Diverse volte abbiamo provato a far evadere Bruno Emanuele dal carcere – ha raccontato Moscato – ed allo scopo abbiamo fatto decine di incontri, in particolare con un certo Pasquale di Cassano allo Jonio, Linuccio Idà, Giovanni Emmanuele e Domenico con l’Audi A3 di cui si parla nelle intercettazioni del bar Tony di Nicotera e con un sodale di Pasquale di Cassano di cui non ricordo il nome. L’azione – continua Moscato – non è stata mai portata a termine in quanto arrestavano sempre qualcuno. Ad esempio l’ultima volta hanno arrestato Giovanni Emmanuele per il fatto delle armi nell’operazione Calibro 12 a Soriano, la penultima volta, invece, era avvenuto l’arresto in Puglia di Pasquale di Cassano per cocaina ed eroina nel 2012 o 2013”. Il collaboratore di giustizia ha inoltre messo a verbale che “l’evasione doveva avvenire mentre Bruno Emanuele aveva il processo a Cosenza, quando prese l’ergastolo per l’omicidio Bruzzese degli zingari quale favore a Forastefano, quello che oggi è pentito. Bruno Emanuele voleva infatti bene a Tonino Forastefano più che ad un fratello ed avrebbe dato la vita per lui. Forastefano, in cambio, quale favore, aveva partecipato all’omicidio dei fratelli Giuseppe e Vincenzo Loielo a Gerocarne”. [Continua in basso]

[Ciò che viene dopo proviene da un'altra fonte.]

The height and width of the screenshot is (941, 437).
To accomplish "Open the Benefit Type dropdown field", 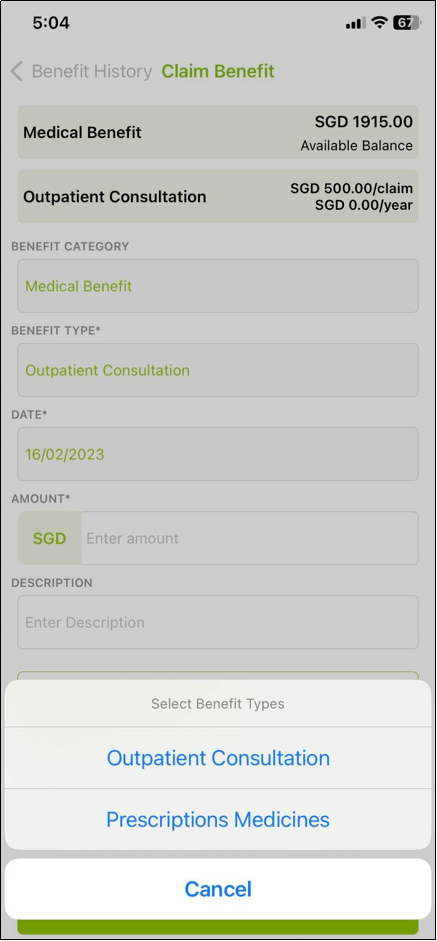I will (x=218, y=370).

Pantaleone Mancuso (Scarpuni)

Il piano di Bruno Emanuele e il proposito di uccidere Scarpuni

Raffaele Moscato ha spiegato anche che l’intenzione di far evadere il boss Bruno Emanuele con l’assalto armato al furgone della polizia penitenziaria derivava proprio dal timore che lo stesso fosse sottoposto a regime di 41 bis, il carcere duro, con impossibilità, quindi, di comunicare con l’esterno. “Nella zona delle Preserre – rimarca il collaboratore – oggi sono vincenti gli Emanuele sui Loielo, sia per motivi legati alla faida, sia per monitorare l’attività delle forze dell’ordine e l’installazione di telecamere fra Soriano, Gerocarne e Sorianello. Qui ci sono soggetti appostati con i binocoli per vedere chi arriva. Questa cosa me la disse Giovanni Emmanuele affermando che due suoi uomini si occupavano di questo per lui”. Una volta fuori dal carcere, Bruno Emanuele aveva garantito sia ai Piscopisani, quanto al clan Bonavota di Sant’Onofrio ed ai Tripodi di Portosalvo (oltre al gruppo capeggiato a Vibo da Andrea Mantella e Francesco Scrugli) che avrebbe eliminato personalmente il boss Pantaleone Mancuso, alias “Scarpuni”, e poi il pentito – e suo ex amico – Tonino Forastefano di cui avrebbe conosciuto la località protetta in cui si trovava sotto la nuova veste di collaboratore. Bruno Emanuele, una volta evaso, sarebbe stato pronto a fingersi morto per gli altri clan e la giustizia facendo portare “il lutto alla sua famiglia, fingendo di essere morto per lupara bianca”.

Avverso il provvedimento del carcere duro, gli avvocati di Bruno Emanuele – Giuseppe Di Renzo ed Enzo Galeota – hanno annunciato reclamo al Tribunale di Sorveglianza di Roma.